Ex.1: Parsing Protein Structures

Published

January 22, 2026

Modified

February 18, 2026

1 Parsing PDB files

1.1 Learning Goals

Get familiar with PDB format and quick alternatives to parse this files.
Understand the meaning of protein contact maps and their correlation with protein structure.

1.2 Data

You must parse the following structures from the protein data bank.

1.3 Tasks

Important

Choose your favorite flavor!

You are free to complete this exercise using Python or R, but do not use structural biology-specific libraries, you must write your own functions.

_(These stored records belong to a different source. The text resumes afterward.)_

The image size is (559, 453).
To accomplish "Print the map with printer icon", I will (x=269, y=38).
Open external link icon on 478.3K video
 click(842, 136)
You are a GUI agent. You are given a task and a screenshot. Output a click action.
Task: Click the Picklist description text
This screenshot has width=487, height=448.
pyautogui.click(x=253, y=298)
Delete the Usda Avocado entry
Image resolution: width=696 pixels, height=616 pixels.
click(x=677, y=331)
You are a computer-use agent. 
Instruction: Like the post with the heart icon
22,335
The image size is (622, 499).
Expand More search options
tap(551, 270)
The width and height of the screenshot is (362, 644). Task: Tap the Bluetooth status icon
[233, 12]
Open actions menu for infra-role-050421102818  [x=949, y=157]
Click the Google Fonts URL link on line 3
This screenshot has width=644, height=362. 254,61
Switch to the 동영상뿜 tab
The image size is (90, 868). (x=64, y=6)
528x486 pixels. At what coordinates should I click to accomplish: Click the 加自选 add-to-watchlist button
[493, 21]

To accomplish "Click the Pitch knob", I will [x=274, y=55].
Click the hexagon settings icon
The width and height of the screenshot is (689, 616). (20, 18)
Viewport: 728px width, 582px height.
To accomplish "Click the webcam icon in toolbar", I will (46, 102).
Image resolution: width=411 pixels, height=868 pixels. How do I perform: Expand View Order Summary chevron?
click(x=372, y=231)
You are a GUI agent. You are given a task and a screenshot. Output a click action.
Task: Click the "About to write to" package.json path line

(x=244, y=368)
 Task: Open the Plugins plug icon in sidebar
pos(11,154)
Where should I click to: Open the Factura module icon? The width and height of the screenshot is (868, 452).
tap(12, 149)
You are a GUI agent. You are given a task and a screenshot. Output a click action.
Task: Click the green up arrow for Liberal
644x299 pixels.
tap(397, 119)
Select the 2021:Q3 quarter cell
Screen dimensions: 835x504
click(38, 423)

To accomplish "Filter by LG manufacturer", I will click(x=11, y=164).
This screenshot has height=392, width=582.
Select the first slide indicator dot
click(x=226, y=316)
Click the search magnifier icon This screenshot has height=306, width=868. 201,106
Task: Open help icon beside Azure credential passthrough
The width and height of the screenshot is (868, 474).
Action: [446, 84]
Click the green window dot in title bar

1. Write a function that parses the files and generate a table or report with metadata and key information from the structures, including PDB ID, protein name, source organism, determination method, authors, release date, resolution, and the number of peptide chains and other molecules.

Tip

You may find some amino acids that are not canonical. If so, you can either change to the canonical one or use X in the fasta sequence.

2. Parse the data to extract the protein structural information from the PDB file in tabular format, then compute the pairwise distance matrix for each PDB structure. The distance between two amino acids is usually calculated as the 3D Euclidean distance between their C-alpha (CA) atoms.

Figure 1: Euclidean distance explanation

3. Write a function for plotting the corresponding contact map for each structure, using a standard contact threshold (between 6-12 Å) and different colors for different contacts (intra- and interchain).

4. Try to interpret the plots. Can you identify any structure in the contact maps? If so, which ones? Determine the type of structure as well (monomer,homo- or hetero- dimer, tetramer… ).